(Extracted records)
========================================================================

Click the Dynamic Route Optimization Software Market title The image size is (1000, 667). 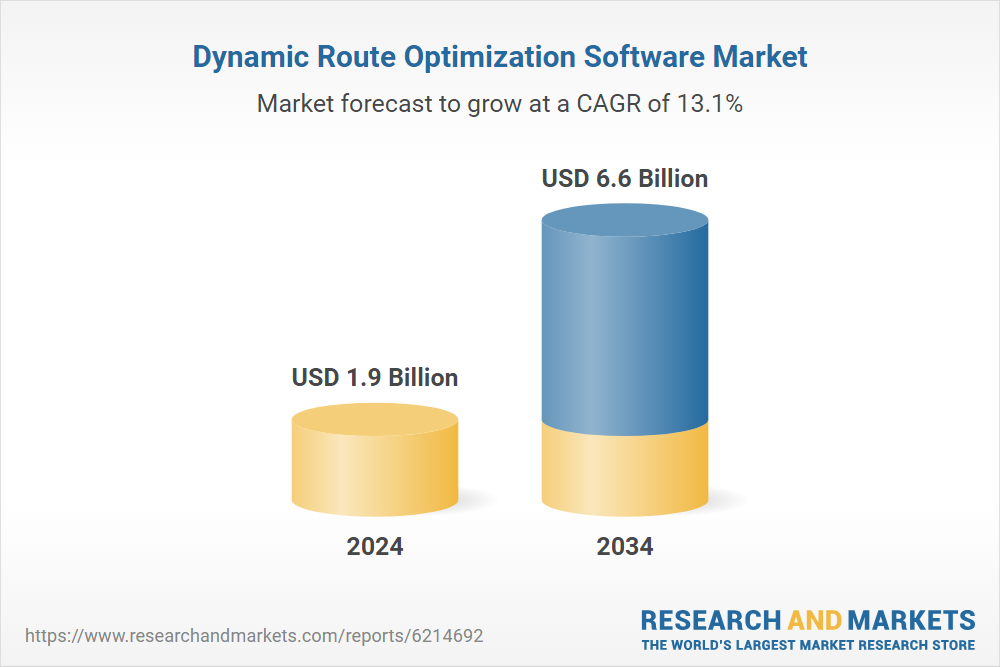(499, 57)
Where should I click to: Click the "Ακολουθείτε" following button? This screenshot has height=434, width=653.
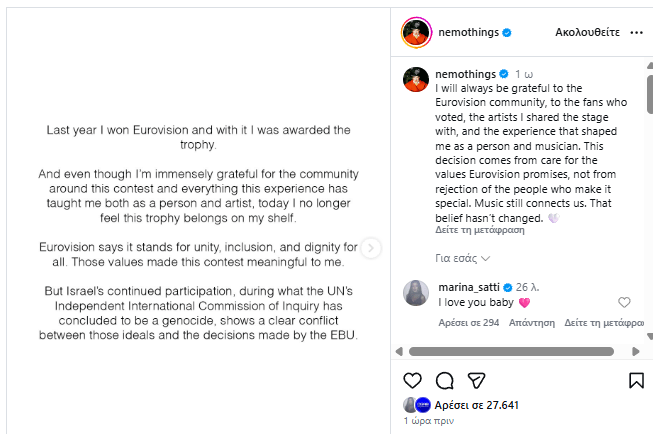click(588, 33)
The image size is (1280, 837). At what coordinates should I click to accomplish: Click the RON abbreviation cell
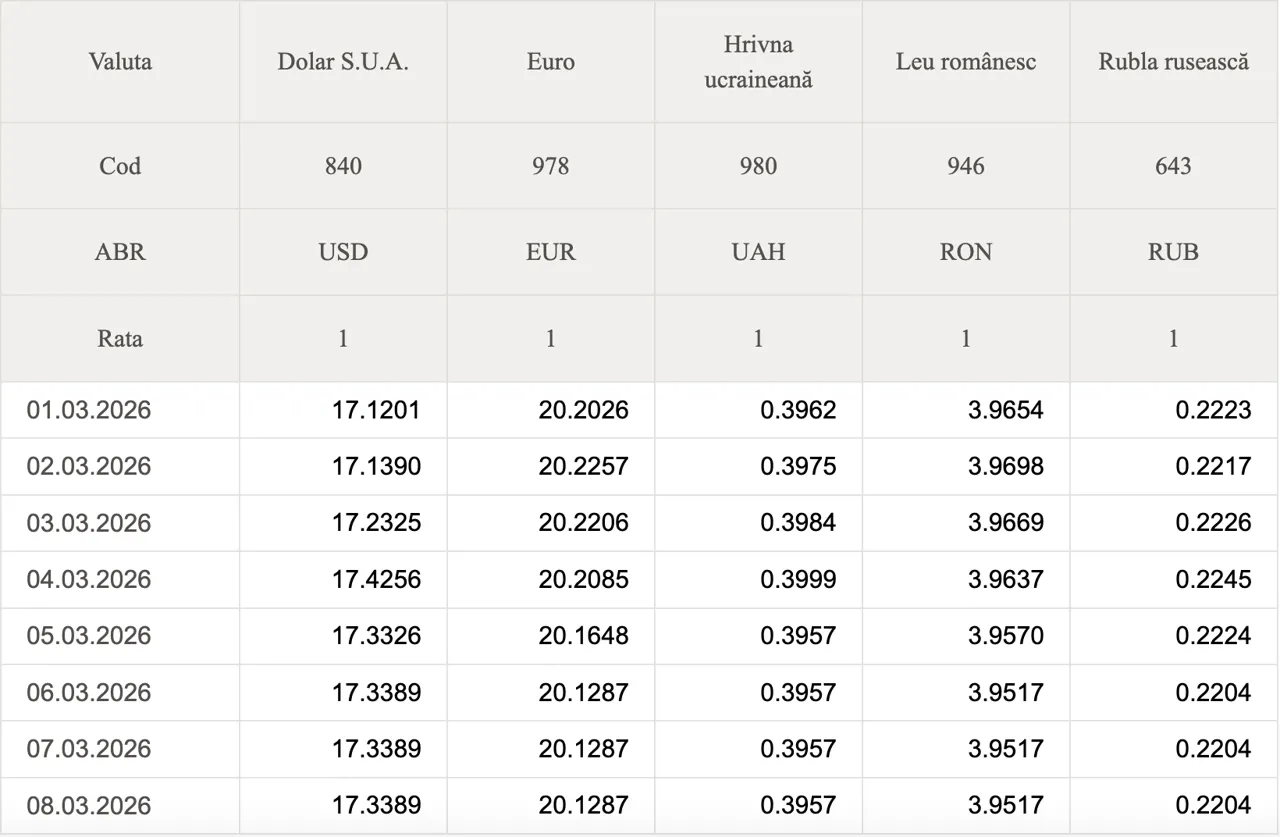click(x=965, y=252)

========================================================================

Hand back exactly the lines from the one with "Where should I" through the last line of the data above, both ends included, with every picture left out.

Where should I click to: Click the "Ακολουθείτε" following button? This screenshot has height=434, width=653.
click(588, 33)
The image size is (1280, 837). At what coordinates should I click to accomplish: Click the RON abbreviation cell
click(x=965, y=252)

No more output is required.